* BEGIN Dataset entries *
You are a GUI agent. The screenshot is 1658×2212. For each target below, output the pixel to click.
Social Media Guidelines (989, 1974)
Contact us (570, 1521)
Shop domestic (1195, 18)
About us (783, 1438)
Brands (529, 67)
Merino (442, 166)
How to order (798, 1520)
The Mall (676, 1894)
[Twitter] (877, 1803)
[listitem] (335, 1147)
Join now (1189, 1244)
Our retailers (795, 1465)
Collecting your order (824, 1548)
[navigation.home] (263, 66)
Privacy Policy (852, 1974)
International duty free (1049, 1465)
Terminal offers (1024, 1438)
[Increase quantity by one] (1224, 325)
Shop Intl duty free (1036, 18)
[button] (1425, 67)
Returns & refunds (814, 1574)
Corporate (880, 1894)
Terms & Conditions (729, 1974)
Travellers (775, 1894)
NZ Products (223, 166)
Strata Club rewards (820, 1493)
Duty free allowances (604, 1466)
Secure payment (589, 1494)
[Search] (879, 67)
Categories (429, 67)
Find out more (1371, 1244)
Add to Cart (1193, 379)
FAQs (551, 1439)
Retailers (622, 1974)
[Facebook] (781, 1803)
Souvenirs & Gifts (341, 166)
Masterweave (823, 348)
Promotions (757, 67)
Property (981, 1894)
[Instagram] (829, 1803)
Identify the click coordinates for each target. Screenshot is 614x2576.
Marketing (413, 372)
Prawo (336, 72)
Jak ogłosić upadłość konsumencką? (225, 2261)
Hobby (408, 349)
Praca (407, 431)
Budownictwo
* END Dataset entries *
#### [Goal]
Print every line of the records above again, word for word and in the same order.

#### [Answer below]
You are a GUI agent. The screenshot is 1658×2212. For each target below, output the pixel to click.
Social Media Guidelines (989, 1974)
Contact us (570, 1521)
Shop domestic (1195, 18)
About us (783, 1438)
Brands (529, 67)
Merino (442, 166)
How to order (798, 1520)
The Mall (676, 1894)
[Twitter] (877, 1803)
[listitem] (335, 1147)
Join now (1189, 1244)
Our retailers (795, 1465)
Collecting your order (824, 1548)
[navigation.home] (263, 66)
Privacy Policy (852, 1974)
International duty free (1049, 1465)
Terminal offers (1024, 1438)
[Increase quantity by one] (1224, 325)
Shop Intl duty free (1036, 18)
[button] (1425, 67)
Returns & refunds (814, 1574)
Corporate (880, 1894)
Terms & Conditions (729, 1974)
Travellers (775, 1894)
NZ Products (223, 166)
Strata Club rewards (820, 1493)
Duty free allowances (604, 1466)
Secure payment (589, 1494)
[Search] (879, 67)
Categories (429, 67)
Find out more (1371, 1244)
Add to Cart (1193, 379)
FAQs (551, 1439)
Retailers (622, 1974)
[Facebook] (781, 1803)
Souvenirs & Gifts (341, 166)
Masterweave (823, 348)
Promotions (757, 67)
Property (981, 1894)
[Instagram] (829, 1803)
Identify the click coordinates for each target. Screenshot is 614x2576.
Marketing (413, 372)
Prawo (336, 72)
Jak ogłosić upadłość konsumencką? (225, 2261)
Hobby (408, 349)
Praca (407, 431)
Budownictwo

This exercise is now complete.